TO DO: Turn the records into a Markdown table with the columns Row and Line, beginning at the line that contains "What do you see at coordinates (50, 216)" and stopping after the line that contains "center [1056, 23].". Leave out any blank lines.

GIVEN RECORDS:
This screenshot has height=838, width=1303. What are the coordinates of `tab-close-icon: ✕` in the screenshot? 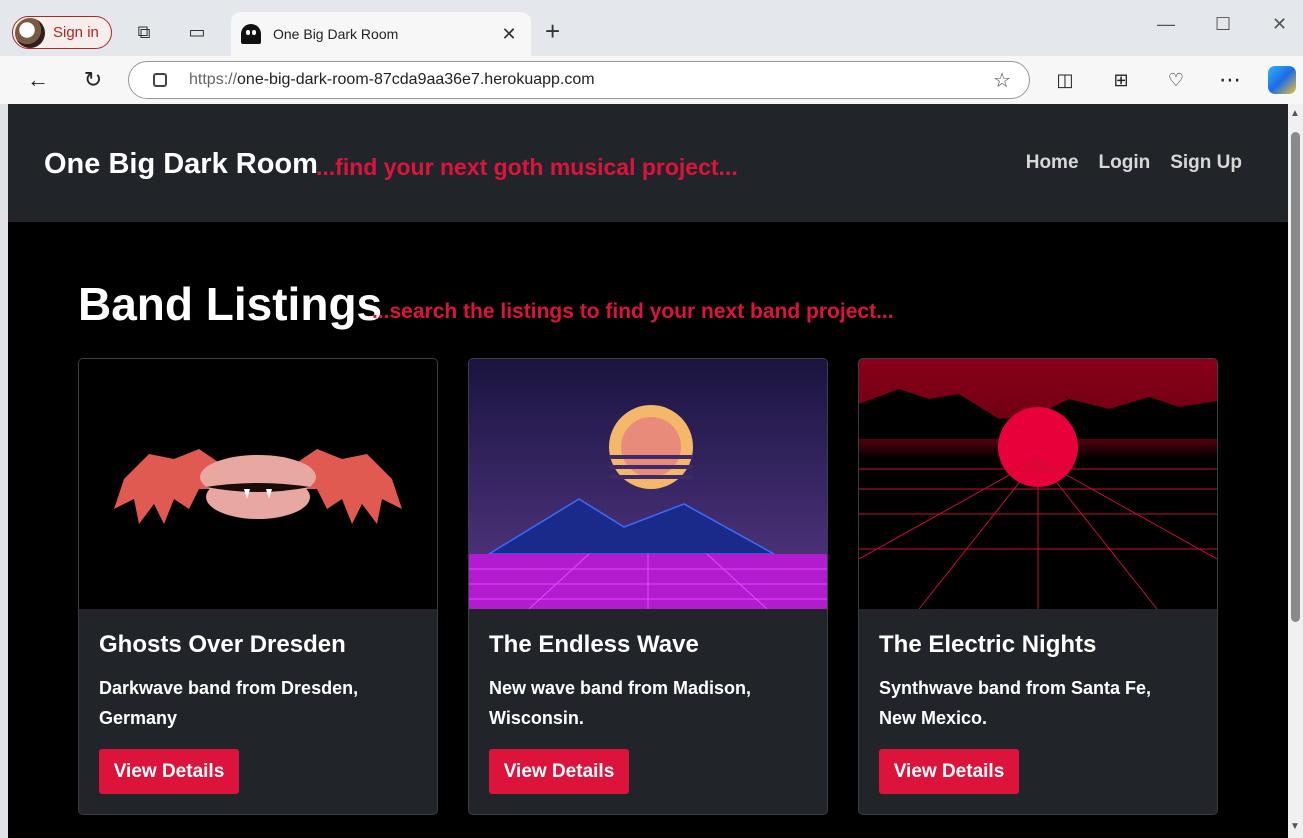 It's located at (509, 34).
==
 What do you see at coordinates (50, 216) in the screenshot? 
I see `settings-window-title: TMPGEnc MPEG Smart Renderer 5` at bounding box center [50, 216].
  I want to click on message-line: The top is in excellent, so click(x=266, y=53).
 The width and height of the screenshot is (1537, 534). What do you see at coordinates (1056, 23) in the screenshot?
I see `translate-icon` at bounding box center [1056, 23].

TASK ANSWER:
| Row | Line |
|---|---|
| 1 |  What do you see at coordinates (50, 216) in the screenshot?  |
| 2 | I see `settings-window-title: TMPGEnc MPEG Smart Renderer 5` at bounding box center [50, 216]. |
| 3 |   I want to click on message-line: The top is in excellent, so click(x=266, y=53). |
| 4 |  The width and height of the screenshot is (1537, 534). What do you see at coordinates (1056, 23) in the screenshot? |
| 5 | I see `translate-icon` at bounding box center [1056, 23]. |